WHAT THIS TASK INVOLVES = Gather all lines in the entries that include the word "computer".

[Collected data]
BEGIN
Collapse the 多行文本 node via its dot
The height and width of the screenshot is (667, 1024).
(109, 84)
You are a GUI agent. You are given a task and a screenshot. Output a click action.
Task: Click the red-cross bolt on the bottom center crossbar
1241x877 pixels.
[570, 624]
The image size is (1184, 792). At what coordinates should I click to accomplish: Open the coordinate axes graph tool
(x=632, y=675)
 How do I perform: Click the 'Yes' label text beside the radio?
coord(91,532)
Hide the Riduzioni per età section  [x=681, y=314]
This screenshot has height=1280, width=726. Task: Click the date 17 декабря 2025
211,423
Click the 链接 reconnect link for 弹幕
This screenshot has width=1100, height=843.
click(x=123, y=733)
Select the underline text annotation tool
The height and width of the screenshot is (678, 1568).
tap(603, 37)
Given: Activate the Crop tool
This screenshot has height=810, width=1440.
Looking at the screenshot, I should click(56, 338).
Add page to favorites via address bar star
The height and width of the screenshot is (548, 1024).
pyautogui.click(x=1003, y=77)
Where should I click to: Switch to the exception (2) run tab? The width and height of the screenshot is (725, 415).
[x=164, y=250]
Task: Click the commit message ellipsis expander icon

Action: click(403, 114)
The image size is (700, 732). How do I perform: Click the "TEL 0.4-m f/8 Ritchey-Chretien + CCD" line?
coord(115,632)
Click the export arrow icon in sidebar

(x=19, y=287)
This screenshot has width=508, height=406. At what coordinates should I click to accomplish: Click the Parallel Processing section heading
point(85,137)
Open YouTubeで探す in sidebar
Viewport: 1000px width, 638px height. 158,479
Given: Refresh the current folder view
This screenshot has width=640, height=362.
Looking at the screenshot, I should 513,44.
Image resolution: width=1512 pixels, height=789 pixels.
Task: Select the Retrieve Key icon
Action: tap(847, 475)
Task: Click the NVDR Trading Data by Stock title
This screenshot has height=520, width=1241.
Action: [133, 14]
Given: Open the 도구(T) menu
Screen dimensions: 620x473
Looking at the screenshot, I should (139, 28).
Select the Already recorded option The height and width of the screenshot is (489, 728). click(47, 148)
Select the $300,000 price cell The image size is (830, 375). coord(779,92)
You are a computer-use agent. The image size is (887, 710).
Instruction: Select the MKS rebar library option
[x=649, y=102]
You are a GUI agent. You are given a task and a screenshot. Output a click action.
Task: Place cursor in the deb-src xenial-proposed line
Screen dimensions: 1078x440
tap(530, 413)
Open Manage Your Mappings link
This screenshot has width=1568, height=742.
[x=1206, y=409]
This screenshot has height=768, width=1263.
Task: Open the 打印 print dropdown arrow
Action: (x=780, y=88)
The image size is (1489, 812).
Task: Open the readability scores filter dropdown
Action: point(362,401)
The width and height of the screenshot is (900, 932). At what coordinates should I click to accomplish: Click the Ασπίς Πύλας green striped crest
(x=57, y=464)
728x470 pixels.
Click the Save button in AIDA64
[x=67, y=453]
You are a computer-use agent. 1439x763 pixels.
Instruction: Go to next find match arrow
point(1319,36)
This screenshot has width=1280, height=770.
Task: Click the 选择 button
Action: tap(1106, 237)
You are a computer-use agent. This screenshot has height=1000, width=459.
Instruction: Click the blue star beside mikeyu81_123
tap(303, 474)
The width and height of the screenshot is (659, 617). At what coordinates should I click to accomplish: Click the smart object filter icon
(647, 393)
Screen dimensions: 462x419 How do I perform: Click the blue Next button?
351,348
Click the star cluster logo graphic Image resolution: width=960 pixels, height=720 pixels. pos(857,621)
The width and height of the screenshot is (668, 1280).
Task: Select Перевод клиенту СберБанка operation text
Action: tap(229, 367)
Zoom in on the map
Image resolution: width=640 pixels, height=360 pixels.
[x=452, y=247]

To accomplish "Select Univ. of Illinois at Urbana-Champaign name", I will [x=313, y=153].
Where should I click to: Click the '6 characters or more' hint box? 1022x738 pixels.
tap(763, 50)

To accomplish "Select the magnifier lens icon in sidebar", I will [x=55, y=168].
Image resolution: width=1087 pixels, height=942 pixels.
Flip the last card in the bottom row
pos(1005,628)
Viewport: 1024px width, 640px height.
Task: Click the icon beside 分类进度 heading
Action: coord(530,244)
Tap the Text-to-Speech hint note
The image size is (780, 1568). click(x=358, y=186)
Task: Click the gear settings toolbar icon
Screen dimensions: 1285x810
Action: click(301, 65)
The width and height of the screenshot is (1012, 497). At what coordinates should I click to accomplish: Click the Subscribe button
END
TASK OUTPUT =
You are a computer-use agent. The image size is (887, 710).
You are a computer-use agent. 1439x763 pixels.
You are a computer-use agent. This screenshot has height=1000, width=459.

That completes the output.